▸ What is expected
Please quote word for word the rows below, from the line holding "Locate an element" through the final row, inclusive.
··· Supplied material ···
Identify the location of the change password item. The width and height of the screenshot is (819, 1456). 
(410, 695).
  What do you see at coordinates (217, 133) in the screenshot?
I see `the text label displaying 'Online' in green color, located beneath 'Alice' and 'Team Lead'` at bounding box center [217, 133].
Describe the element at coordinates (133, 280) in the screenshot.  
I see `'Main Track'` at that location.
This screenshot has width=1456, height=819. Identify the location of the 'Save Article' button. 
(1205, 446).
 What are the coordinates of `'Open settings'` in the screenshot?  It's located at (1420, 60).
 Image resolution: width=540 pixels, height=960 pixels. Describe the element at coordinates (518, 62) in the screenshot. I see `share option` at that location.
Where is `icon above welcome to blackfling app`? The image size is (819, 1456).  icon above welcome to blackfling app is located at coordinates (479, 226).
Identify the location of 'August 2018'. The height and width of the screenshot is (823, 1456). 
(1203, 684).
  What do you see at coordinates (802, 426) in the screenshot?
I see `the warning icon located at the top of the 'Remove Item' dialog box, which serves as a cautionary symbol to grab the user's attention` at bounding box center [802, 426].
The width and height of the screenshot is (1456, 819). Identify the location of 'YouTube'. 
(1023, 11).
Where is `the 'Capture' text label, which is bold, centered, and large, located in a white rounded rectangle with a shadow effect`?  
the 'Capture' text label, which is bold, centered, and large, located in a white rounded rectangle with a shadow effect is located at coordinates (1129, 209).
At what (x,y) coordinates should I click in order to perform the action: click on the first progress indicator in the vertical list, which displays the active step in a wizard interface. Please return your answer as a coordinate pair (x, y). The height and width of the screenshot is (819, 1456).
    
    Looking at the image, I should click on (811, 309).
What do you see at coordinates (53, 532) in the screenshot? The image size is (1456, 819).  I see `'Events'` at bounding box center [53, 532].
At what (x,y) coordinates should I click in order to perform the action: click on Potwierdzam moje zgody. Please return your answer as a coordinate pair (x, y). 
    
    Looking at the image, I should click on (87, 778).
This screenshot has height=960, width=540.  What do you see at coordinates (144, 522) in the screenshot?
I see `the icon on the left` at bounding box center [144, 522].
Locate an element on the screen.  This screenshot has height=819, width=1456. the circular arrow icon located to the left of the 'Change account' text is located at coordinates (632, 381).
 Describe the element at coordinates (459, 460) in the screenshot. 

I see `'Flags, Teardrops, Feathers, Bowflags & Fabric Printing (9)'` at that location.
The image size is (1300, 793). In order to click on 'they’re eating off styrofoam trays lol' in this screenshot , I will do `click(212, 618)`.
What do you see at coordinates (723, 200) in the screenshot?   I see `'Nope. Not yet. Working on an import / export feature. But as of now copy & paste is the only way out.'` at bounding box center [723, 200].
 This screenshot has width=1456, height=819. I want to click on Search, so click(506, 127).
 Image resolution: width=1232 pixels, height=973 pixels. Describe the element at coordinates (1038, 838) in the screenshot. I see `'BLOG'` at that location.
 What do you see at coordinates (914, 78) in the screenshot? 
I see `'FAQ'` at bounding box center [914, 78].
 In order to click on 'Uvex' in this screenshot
···
▸ Result of this exercise
Locate an element on the screen.  This screenshot has height=819, width=1456. the circular arrow icon located to the left of the 'Change account' text is located at coordinates (632, 381).
 Describe the element at coordinates (459, 460) in the screenshot. 

I see `'Flags, Teardrops, Feathers, Bowflags & Fabric Printing (9)'` at that location.
The image size is (1300, 793). In order to click on 'they’re eating off styrofoam trays lol' in this screenshot , I will do `click(212, 618)`.
What do you see at coordinates (723, 200) in the screenshot?   I see `'Nope. Not yet. Working on an import / export feature. But as of now copy & paste is the only way out.'` at bounding box center [723, 200].
 This screenshot has width=1456, height=819. I want to click on Search, so click(506, 127).
 Image resolution: width=1232 pixels, height=973 pixels. Describe the element at coordinates (1038, 838) in the screenshot. I see `'BLOG'` at that location.
 What do you see at coordinates (914, 78) in the screenshot? 
I see `'FAQ'` at bounding box center [914, 78].
 In order to click on 'Uvex' in this screenshot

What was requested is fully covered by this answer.